Fatty acid and polyketide synthesis enzymes: sequences, structures, and mechanisms
The fatty acid and polyketide synthesis enzymes were studied, and findings compose this dissertation. The thioester-active enzyme database (ThYme) was constructed, which provides almost all known sequences of fatty acid and polyketide synthesis enzymes classified and organized into families based on amino acid sequence similarity. ThYme aids in predicting active sites, catalytic residues, and mechanisms of individual sequences, as well as providing a standardized nomenclature. Detailed and timely reviews on thioesterases, ketoacyl reductases, hydroxyacyl dehydratases, enoyl reductases, and acyl carrier proteins, as well as their products and pathways, were also done.

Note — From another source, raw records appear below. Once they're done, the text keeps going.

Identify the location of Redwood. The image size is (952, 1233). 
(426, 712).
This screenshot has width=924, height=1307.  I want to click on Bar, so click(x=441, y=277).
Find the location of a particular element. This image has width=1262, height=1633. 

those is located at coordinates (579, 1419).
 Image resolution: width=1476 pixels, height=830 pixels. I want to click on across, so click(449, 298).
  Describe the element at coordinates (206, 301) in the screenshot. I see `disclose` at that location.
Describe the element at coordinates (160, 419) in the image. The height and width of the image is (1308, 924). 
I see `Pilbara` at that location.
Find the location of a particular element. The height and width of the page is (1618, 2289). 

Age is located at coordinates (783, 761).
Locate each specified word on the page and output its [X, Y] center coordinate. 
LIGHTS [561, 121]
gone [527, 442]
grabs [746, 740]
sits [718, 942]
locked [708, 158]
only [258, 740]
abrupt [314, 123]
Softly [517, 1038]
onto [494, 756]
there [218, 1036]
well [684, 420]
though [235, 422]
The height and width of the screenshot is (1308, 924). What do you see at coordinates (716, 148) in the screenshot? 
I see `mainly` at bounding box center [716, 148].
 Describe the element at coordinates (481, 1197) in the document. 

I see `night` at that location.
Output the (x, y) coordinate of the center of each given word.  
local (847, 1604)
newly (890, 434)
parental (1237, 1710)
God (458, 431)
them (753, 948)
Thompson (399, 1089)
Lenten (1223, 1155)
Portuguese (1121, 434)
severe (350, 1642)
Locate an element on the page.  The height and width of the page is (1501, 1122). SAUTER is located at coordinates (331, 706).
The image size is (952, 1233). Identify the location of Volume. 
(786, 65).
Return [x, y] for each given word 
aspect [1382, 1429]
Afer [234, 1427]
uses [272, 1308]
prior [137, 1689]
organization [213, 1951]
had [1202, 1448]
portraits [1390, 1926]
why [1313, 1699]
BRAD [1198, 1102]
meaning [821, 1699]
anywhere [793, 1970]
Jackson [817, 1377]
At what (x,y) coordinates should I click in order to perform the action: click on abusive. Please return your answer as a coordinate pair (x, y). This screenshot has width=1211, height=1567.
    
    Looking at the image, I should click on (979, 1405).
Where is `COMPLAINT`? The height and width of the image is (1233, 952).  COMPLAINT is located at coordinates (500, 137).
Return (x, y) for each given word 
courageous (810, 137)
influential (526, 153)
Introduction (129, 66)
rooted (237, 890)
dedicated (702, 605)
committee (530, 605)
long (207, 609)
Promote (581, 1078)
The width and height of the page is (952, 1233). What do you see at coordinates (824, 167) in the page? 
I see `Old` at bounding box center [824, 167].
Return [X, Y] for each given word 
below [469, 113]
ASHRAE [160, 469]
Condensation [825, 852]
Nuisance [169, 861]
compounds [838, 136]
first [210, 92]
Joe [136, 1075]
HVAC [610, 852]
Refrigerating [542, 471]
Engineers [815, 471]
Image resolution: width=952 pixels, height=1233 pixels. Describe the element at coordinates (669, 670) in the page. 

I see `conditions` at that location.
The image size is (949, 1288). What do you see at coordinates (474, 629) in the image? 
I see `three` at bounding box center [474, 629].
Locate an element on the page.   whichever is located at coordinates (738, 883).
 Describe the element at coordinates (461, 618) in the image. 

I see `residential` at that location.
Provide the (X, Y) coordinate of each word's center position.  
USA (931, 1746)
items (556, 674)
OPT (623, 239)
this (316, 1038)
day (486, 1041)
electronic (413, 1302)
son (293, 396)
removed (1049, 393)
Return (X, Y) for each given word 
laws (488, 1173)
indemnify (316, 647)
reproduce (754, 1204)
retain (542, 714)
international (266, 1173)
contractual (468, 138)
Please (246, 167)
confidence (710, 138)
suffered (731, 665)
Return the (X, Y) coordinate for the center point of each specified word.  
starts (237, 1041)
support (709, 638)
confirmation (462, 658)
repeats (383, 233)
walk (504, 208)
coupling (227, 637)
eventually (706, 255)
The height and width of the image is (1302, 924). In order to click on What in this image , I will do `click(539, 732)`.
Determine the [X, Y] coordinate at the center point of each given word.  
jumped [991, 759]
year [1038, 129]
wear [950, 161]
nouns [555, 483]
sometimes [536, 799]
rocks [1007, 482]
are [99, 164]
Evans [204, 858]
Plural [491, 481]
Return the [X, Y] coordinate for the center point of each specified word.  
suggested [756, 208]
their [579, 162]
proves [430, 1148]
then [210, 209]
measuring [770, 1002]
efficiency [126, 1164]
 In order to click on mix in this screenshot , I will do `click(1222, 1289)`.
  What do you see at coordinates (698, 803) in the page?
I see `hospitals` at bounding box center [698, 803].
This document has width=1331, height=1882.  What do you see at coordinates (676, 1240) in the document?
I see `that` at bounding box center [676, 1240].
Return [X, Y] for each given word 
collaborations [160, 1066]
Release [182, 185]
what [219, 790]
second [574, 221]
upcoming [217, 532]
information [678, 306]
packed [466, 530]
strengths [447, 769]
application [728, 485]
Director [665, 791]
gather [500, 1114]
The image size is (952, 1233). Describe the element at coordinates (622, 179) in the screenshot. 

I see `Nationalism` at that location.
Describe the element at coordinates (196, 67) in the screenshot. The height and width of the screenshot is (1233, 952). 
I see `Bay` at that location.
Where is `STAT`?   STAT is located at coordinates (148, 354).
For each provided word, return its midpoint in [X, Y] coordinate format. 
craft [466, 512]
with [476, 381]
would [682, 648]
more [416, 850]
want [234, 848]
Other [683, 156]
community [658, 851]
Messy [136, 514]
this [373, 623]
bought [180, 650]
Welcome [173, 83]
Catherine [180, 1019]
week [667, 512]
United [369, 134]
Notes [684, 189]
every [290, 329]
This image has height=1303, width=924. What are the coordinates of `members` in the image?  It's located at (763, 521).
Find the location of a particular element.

Normal vibrational mode analysis showed that the dynamic behavior of acyl carrier protein structures was conserved within families. Also, the tertiary structures of three acyl carrier proteins were predicted.
A thioesterase family was statistically divided into subfamilies based on primary structure. This guided the choice of sequences for experimental characterization, to explore their substrate specificities and enzyme activity spaces.
The mechanism of a thioesterase enzyme was studied using quantum mechanics/ molecular mechanics metadynamics simulations. Its mechanism was confirmed, the electronic and atomic details of its transition state were revealed, its associated energy barrier was estimated, and new evidence was found suggesting a proton donating catalytic residue previously not considered.